Yeah, but I struggle to see how a hacker would get into my phone when I'm not doing anything special daily.
It's always a worry of course, but that's the risk you take I suppose.

Biometrics fails at at least one of the fundamental requirements for secure passwords- The ability to change your passwrod.

False. Ameribro here gave it to both US and Canadian government for Nexus.

It's convenient. I get there are ways for getting around it but it's good enough for my personal use phone. I used to not use a passcode since i locked amd unlocked it so often. Unfortunately most phones have retarded placement unlike my Z5 that has it on the power button.

It's difficult and unlikely, but it's still possible (especially if you're targeted specifically), so maybe today it may not be a realistic concern for you personally, but things will definitely change as fingerprint scanners start to get implemented everywhere.

It's up to you to decide if their convenience is worth it.

Yes.
I was talking about exactly that with the last paragraph.

Not entirely true. You can change the way it hashes the fingerprint or anything of that nature. The finger itself, is unique amd not bruteforcable, so I don't see why that rule would apply here. There are ways around that though so i recommend retinal scans.

As long as it prevents others from unlocking my phone if I leave it on my desk at work, it's secure enough. If it gets stolen, all data is going to be remotely wiped anyway.

Not to mention it can't be figured out by someone watching me or looking at screen smudges afterwards like patterns/PINs.

botnet

facebook wil have everyone fingerprints

>Google allows
Google doesn't control the stuff phone companies put on their phones user. Also Google is all about sucking up all your data.

Except they do.

In the guidelines they clearly state what has to be present, and what is "strongly advised", and so on. Google doesn't allow you to have Android on your phone if you don't follow the guidelines.

pic related are from the guidelines where they mention fingerprint sensors.

Those guidelines are only for if the scanner connects to third party software.
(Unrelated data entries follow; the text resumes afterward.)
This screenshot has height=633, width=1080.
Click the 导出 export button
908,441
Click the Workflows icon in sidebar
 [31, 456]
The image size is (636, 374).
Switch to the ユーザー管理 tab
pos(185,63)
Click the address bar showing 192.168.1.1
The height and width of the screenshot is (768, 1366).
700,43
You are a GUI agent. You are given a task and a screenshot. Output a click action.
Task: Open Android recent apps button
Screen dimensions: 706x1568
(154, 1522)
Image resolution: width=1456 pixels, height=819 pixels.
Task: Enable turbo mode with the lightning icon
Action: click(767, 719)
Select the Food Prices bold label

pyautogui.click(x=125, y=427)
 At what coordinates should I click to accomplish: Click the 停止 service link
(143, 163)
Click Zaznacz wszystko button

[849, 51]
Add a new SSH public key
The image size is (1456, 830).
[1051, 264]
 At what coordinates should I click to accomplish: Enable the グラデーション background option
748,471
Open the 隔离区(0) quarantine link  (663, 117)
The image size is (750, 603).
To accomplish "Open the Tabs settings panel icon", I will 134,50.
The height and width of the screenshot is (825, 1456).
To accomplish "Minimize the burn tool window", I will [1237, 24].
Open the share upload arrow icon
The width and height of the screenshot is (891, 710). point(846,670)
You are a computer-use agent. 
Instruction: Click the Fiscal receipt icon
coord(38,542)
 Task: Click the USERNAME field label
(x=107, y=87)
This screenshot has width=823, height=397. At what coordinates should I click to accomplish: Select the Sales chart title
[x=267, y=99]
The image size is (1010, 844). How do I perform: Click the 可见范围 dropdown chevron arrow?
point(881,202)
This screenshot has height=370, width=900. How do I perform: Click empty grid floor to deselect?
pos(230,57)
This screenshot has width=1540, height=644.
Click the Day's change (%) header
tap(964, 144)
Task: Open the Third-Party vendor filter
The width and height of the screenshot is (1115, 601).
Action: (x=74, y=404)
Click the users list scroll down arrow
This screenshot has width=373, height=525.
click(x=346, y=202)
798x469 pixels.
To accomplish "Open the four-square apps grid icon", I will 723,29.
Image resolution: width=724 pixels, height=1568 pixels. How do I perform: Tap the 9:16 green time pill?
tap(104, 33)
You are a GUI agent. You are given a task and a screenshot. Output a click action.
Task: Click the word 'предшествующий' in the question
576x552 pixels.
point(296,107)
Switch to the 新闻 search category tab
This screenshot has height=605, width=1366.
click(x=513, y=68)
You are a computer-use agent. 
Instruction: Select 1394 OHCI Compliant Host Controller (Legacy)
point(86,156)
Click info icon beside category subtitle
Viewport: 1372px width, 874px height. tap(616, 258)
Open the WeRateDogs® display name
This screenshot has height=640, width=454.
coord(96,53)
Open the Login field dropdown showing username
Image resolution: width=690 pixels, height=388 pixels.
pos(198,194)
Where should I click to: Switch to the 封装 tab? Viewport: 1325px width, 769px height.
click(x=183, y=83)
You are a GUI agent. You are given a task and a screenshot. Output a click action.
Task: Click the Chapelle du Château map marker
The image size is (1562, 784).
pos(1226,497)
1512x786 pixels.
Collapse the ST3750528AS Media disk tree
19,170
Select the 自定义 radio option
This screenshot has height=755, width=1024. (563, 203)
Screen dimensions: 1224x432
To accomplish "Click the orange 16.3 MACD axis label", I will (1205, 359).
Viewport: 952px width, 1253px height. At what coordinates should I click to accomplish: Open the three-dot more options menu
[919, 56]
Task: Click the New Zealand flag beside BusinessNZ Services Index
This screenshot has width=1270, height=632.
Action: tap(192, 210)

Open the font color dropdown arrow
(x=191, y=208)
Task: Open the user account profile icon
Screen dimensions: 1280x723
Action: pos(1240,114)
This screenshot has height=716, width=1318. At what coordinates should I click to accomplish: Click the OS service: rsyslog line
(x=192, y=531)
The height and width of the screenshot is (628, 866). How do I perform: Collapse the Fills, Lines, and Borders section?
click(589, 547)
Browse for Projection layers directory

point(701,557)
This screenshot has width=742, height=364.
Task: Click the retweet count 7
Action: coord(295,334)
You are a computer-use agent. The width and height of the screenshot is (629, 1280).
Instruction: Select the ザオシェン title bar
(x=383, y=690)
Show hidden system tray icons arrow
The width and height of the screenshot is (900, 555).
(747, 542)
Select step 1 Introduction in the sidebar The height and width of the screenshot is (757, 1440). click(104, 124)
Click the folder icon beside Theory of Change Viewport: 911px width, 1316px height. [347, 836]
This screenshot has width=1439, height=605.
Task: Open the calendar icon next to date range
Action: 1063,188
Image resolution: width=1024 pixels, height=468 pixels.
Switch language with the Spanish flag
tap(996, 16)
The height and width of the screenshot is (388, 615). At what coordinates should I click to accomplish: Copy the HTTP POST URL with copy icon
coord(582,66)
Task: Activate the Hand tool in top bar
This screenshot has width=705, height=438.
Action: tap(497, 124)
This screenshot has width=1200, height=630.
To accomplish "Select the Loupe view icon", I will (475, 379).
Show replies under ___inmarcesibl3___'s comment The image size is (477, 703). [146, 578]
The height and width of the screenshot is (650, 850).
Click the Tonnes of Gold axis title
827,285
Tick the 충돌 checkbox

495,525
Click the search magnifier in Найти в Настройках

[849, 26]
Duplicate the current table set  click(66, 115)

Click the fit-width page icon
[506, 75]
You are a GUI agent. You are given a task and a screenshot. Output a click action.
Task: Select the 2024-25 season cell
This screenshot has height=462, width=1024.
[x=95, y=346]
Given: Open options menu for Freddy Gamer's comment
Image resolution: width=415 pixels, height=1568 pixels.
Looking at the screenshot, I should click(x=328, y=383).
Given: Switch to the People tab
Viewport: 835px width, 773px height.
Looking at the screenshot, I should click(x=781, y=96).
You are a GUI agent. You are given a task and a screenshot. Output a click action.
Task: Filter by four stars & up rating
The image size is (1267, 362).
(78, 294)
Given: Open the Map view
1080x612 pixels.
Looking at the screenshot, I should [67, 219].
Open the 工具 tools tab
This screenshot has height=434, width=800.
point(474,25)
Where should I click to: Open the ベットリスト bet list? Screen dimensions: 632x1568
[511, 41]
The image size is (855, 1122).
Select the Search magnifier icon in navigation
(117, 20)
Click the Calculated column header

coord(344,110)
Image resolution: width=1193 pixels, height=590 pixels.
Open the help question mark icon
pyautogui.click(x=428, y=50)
They don't appear to apply if it's just Google's botnet OS which is accessing the data.

Isn't there a US law or something that says if you use a fingerprint to unlock your phone they have the right to force you to unlock it, but if it's a pin or pattern password they can't do jack shit to you?

>and most secure way to unlock a phone
No, it's less secure than a 4 digit code. Fingerprint anything can be bypassed with a few readily available tools.

>Those guidelines are only for if the scanner connects to third party software.

Where does it say that? Seems to me like it applies to everything regarding the implementation of a fingerprint sensor on an Android phone running Android 7.0

>MUST have a hardware-backed keystore implementation, and perform the fingerprint
matching in a Trusted Execution Environment (TEE) or on a chip with a secure channel to
the TEE.

>MUST have all identifiable fingerprint data encrypted and cryptographically authenticated
such that they cannot be acquired, read or altered outside of the Trusted Execution
Environment (TEE) as documented in the implementation guidelines on the Android Open
Source Project site

This doesn't mention 3rd party apps at all, and is referring to the operation of the sensor itself. Now it COULD be argued that it doesn't control the hardware in this instance, just the software though.
However, the OS itself is not, at any time, accessing the biometric data, that data is stored separately on a separate part of the processor that doesn't interact with the rest of the OS. The way the phone handles it is that it gives an auth token to the phone that says a fingerprint has been identified and gives the auth token with no actual fingerprint data itself. Pic related once again.

However, in the other parts of the document there are definite hardware requirements, IF the manufacturer wants to implement that particular hardware feature.

>Where does it say that?
Right in the preamble to section 7.3.10, in your image.